Jovem com auscultadores no escritório a ouvir música, rodeado de colegas a trabalhar e ondas sonoras ilustradas.

Mas são precisamente os espaços amplos e abertos que levam o nosso cérebro, de forma silenciosa mas bem perceptível, aos seus limites.

Muitas empresas reduzem área, derrubam paredes e apostam em plantas abertas. À primeira vista, parece moderno e eficiente. No entanto, dados de neurociência mostram agora o seguinte: nestes ambientes, o cérebro tem de trabalhar de forma claramente mais intensa do que num gabinete individual calmo - mesmo quando pensamos que conseguimos simplesmente ignorar todo o ruído à nossa volta.

Escritório em open space como stress contínuo para a cabeça

As estruturas de escritório abertas são, há anos, apresentadas como a solução para tudo: mais interação, menos metros quadrados e custos mais baixos para a entidade patronal. Na prática, muitos trabalhadores relatam ruído, interrupções constantes e uma sensação difusa de stress. Um estudo recente realizado em Espanha trouxe agora valores medidos diretamente no cérebro.

Os investigadores equiparam 26 adultos com bonés móveis de EEG. O EEG (eletroencefalografia) mede a atividade elétrica do cérebro através de sensores colocados no couro cabeludo.
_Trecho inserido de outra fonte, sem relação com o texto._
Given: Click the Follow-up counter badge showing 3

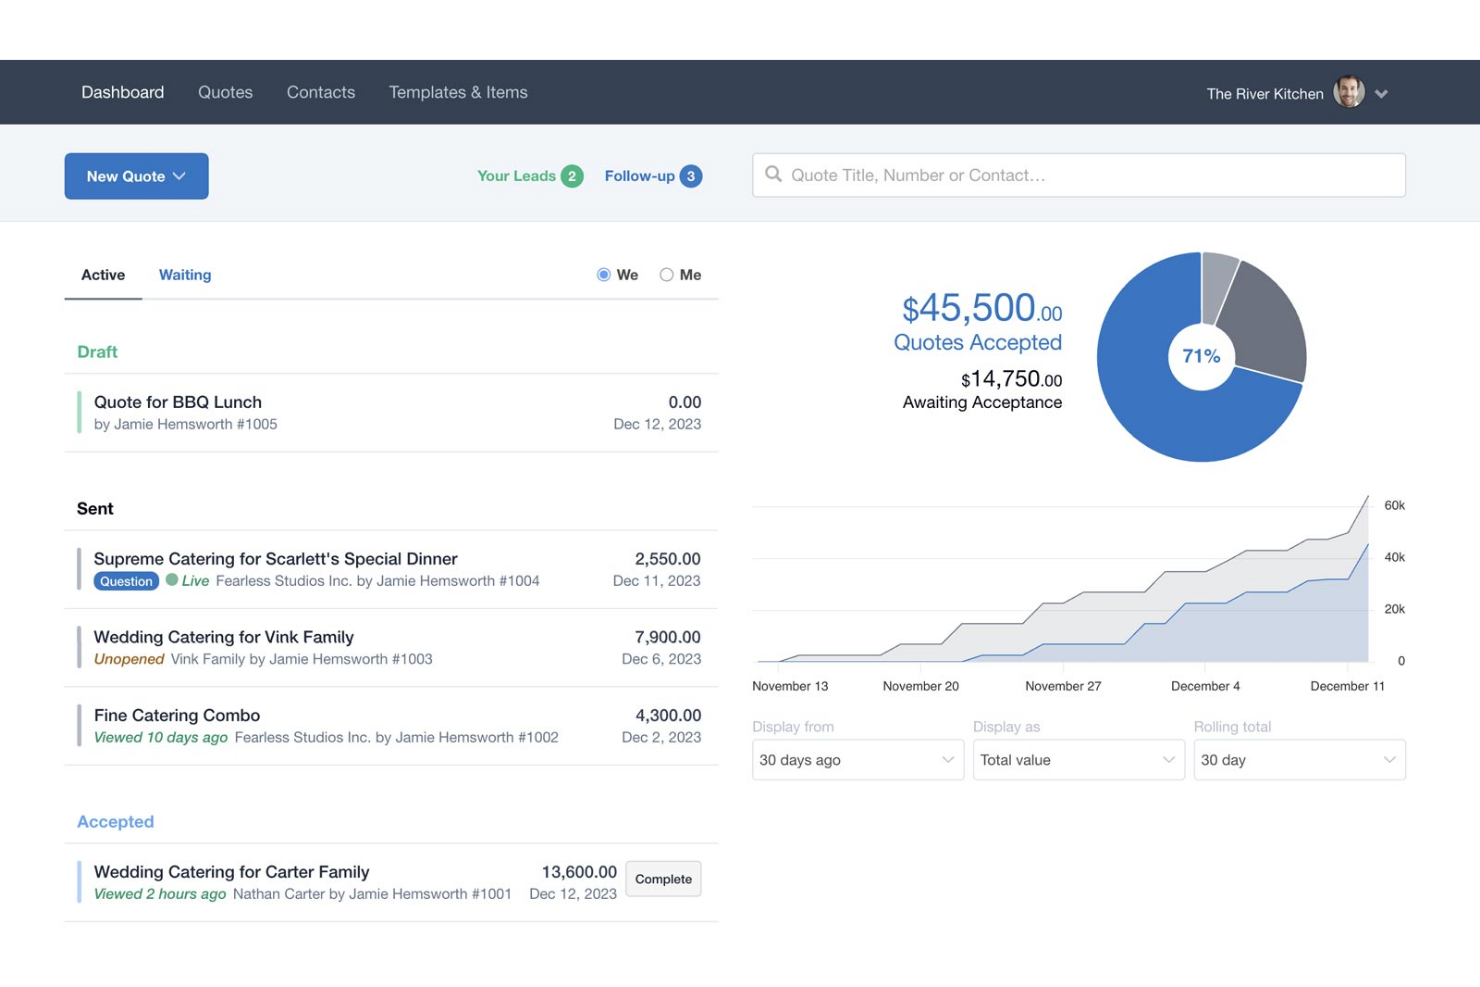Looking at the screenshot, I should pyautogui.click(x=689, y=175).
Os participantes realizaram tarefas típicas de ecrã: ler e responder a e-mails, acompanhar notificações, memorizar listas de palavras e reproduzi-las.
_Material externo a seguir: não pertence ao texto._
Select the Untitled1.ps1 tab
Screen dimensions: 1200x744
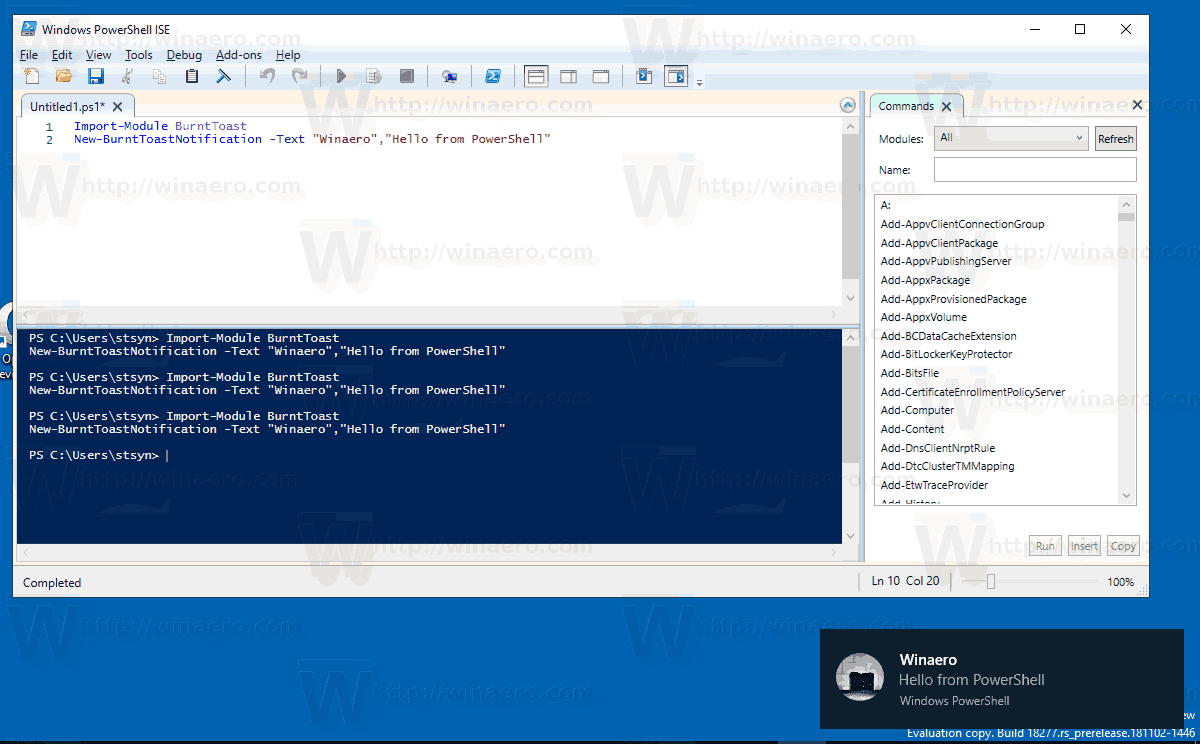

O aspeto mais interessante foi este: todos fizeram as mesmas tarefas em dois ambientes completamente diferentes - uma vez num escritório em open space, com outras pessoas à vista e ao alcance da audição, e outra vez numa pequena cabine fechada com frente de vidro, mas com muito menos estímulos.

As mesmas tarefas desencadearam, no escritório em open space, um padrão cerebral completamente diferente do que no espaço fechado - muito mais exigente, muito mais agitado.
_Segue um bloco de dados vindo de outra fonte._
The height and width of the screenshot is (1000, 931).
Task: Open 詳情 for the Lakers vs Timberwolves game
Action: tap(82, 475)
O que realmente acontece no cérebro no escritório em open space

Os investigadores concentraram-se na região frontal do cérebro. É aí que se encontram os processos ligados à atenção, à concentração e à capacidade de filtrar distrações. Foram medidas várias ondas cerebrais associadas a estados específicos:

  • Ondas gama: surgem em momentos de grande concentração e de pensamento complexo.
  • Ondas beta: estão associadas a estados ativos, maior vigilância e, muitas vezes, também a tensão interior.
  • Ondas alfa: aparecem mais em momentos de relaxamento com atenção passiva.
  • Ondas teta: relacionam-se com relaxamento mais profundo, atenção interna e memória de trabalho - e também aumentam quando há fadiga mental.
  • Ondas delta: predominam no sono profundo.

Na cabine tranquila, a atividade na região frontal desceu progressivamente. As ondas beta e alfa foram diminuindo ao longo do tempo. Por outras palavras: com o passar dos minutos, o cérebro precisava de menos esforço para desempenhar as mesmas tarefas. Entrava num modo de trabalho mais eficiente e mais económico.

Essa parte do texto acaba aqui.